**What to work on**
Look through the listing below and report the lines that have the word "computer" in them.

-------- Data to use

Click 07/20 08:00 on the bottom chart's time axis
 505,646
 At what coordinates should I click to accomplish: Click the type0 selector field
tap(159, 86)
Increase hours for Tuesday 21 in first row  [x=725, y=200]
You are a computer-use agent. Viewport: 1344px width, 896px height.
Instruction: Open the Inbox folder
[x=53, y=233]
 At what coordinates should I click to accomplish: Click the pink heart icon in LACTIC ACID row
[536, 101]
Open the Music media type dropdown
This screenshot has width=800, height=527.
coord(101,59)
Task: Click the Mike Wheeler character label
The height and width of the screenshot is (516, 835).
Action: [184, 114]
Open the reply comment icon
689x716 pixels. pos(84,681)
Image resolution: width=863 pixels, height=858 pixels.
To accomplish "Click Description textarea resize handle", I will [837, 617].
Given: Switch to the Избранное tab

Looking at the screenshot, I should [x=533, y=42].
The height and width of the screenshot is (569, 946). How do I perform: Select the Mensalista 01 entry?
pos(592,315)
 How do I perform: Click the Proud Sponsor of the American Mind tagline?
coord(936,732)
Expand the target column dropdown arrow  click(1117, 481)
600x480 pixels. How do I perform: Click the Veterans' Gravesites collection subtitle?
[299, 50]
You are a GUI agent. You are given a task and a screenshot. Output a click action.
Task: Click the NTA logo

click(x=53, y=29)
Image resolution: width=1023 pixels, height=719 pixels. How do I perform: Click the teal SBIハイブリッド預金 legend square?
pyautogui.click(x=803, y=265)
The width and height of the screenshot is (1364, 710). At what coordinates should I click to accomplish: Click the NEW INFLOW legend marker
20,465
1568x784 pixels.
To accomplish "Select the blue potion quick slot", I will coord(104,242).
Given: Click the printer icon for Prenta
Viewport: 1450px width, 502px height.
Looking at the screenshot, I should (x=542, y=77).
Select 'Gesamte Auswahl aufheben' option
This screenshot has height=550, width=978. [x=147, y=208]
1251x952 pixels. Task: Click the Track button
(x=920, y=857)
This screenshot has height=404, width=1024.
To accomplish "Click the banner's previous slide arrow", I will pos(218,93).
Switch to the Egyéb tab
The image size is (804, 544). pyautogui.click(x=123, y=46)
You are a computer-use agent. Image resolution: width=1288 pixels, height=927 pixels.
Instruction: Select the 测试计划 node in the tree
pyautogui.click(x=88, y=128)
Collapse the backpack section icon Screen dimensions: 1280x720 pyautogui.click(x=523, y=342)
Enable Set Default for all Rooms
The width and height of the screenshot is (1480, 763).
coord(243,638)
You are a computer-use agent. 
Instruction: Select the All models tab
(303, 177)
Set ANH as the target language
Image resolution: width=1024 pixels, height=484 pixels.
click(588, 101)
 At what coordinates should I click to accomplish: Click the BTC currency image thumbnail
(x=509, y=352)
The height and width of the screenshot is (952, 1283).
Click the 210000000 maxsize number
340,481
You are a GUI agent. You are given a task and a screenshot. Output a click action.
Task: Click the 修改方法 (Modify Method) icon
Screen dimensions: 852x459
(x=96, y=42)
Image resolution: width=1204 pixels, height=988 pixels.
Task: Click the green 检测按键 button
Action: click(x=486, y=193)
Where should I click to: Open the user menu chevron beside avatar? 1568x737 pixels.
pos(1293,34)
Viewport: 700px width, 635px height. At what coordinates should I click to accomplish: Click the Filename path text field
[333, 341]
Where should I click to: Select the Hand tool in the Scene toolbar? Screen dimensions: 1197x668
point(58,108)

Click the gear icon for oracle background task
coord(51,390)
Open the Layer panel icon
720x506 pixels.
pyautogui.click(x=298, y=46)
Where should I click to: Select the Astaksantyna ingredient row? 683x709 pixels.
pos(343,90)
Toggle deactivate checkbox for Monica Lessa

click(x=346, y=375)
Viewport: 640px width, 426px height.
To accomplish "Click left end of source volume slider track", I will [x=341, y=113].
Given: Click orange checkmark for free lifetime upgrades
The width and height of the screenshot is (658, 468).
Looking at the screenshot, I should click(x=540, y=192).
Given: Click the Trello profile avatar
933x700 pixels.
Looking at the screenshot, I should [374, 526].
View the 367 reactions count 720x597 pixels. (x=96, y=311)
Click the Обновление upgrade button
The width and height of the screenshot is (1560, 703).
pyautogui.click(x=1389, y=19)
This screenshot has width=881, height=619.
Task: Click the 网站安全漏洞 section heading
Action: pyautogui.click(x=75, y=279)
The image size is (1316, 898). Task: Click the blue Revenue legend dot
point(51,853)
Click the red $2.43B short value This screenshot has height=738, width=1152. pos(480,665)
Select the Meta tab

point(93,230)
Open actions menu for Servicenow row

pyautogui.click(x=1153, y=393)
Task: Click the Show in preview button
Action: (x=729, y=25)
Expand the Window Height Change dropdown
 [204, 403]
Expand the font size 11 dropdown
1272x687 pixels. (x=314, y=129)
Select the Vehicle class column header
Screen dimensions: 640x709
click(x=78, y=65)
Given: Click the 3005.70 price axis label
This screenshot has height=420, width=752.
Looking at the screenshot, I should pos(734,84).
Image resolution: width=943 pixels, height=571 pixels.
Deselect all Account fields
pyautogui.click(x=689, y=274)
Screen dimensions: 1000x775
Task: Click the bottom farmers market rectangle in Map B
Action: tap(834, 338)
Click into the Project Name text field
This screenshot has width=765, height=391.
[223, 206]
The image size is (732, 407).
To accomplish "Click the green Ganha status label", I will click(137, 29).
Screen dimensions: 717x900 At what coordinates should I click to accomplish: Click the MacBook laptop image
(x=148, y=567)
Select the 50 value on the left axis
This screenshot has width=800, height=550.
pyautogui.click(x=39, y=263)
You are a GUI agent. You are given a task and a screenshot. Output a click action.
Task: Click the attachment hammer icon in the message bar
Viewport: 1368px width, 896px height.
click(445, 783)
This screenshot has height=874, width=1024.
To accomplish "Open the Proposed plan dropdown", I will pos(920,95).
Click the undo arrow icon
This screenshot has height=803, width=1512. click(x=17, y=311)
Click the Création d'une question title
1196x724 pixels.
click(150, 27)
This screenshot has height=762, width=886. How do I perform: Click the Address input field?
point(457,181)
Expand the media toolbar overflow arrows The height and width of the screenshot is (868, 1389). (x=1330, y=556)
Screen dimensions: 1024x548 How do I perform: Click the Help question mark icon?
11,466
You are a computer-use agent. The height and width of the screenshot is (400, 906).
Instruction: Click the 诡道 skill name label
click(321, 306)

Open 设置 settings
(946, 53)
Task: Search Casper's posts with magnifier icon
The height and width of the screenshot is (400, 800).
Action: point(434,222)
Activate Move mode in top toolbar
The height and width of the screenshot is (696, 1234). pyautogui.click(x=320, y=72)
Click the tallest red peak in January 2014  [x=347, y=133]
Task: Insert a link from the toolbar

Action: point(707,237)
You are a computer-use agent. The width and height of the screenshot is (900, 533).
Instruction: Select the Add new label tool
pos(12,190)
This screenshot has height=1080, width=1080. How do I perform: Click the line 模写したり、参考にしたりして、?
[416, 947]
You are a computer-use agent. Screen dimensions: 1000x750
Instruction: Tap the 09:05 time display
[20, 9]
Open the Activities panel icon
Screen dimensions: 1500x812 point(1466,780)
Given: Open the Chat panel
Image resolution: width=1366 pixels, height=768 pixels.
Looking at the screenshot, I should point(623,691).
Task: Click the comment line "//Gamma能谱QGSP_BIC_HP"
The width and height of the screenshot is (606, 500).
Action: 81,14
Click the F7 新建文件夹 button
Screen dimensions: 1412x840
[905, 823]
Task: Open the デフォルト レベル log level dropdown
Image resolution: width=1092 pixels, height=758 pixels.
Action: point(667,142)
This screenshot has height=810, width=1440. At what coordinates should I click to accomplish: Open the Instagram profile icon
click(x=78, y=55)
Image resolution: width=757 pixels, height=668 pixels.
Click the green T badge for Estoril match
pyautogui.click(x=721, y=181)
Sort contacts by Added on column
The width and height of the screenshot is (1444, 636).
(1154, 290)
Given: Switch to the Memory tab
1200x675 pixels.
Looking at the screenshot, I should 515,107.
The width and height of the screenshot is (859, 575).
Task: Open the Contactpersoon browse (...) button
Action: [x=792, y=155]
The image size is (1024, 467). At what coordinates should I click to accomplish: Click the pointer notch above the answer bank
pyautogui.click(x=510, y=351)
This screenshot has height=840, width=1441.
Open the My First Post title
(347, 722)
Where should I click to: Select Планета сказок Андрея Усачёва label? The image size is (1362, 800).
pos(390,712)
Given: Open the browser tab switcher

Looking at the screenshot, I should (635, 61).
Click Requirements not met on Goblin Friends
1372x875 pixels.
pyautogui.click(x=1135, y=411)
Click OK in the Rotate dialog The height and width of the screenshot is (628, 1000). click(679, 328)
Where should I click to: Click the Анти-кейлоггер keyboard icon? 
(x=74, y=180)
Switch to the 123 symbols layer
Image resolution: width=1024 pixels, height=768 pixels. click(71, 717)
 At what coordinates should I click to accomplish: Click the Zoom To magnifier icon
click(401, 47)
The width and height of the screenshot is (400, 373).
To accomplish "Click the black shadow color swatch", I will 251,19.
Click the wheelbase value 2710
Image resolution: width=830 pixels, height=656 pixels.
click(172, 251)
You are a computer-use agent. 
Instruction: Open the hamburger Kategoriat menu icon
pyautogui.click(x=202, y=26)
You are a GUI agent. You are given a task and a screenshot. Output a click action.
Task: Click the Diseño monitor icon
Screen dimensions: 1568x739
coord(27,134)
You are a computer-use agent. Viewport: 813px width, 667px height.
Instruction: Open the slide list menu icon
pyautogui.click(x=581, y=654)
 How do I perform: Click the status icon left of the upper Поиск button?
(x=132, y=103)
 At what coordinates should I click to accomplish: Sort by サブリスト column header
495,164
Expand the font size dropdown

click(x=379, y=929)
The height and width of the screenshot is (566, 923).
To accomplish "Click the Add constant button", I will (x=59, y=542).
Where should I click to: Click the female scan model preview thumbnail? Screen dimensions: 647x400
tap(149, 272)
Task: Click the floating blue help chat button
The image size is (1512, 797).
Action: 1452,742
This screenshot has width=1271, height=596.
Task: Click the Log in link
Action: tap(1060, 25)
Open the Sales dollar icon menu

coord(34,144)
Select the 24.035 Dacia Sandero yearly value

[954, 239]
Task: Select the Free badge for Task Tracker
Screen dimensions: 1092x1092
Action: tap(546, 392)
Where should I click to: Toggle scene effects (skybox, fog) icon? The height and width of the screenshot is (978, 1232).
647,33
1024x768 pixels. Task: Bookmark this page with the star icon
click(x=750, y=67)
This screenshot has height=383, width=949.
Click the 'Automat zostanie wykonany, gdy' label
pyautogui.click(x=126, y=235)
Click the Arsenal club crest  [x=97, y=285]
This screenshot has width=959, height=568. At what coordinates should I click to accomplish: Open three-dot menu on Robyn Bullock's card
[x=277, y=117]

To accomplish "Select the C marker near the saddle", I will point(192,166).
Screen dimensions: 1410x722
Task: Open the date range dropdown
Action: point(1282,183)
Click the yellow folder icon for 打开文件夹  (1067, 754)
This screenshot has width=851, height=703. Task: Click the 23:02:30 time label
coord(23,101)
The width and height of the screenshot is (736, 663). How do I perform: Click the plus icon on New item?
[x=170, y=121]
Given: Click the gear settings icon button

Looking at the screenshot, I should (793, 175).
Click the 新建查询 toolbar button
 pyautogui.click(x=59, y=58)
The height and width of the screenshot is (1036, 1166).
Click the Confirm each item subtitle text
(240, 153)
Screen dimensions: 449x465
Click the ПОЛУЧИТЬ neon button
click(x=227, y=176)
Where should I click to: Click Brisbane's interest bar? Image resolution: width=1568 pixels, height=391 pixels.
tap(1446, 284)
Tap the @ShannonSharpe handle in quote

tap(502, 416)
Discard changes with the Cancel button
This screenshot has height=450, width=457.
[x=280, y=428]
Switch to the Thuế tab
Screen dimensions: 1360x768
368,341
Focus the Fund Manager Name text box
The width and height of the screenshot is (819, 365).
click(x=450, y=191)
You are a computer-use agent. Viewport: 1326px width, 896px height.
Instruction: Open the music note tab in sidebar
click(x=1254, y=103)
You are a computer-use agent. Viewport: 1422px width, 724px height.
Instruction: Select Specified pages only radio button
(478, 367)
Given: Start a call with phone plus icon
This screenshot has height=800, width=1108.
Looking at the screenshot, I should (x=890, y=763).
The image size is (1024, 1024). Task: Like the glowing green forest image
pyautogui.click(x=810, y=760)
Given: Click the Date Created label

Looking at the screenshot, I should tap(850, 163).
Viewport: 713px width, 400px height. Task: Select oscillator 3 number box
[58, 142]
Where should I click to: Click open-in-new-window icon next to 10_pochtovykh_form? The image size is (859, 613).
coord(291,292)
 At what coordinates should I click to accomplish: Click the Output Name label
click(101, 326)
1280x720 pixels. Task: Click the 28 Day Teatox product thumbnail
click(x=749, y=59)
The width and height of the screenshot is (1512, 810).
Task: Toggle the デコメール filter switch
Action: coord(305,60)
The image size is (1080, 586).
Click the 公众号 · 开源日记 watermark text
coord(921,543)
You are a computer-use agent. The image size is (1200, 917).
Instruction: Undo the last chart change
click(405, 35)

----------------

**Answer**
You are a computer-use agent. Viewport: 1344px width, 896px height.
You are a computer-use agent. Image resolution: width=1288 pixels, height=927 pixels.
You are a computer-use agent. 
You are a computer-use agent. The height and width of the screenshot is (400, 906).
You are a computer-use agent. The width and height of the screenshot is (900, 533).
You are a computer-use agent. Screen dimensions: 1000x750
You are a computer-use agent. 
You are a computer-use agent. Viewport: 813px width, 667px height.
You are a computer-use agent. Viewport: 1326px width, 896px height.
You are a computer-use agent. Viewport: 1422px width, 724px height.
You are a computer-use agent. The image size is (1200, 917).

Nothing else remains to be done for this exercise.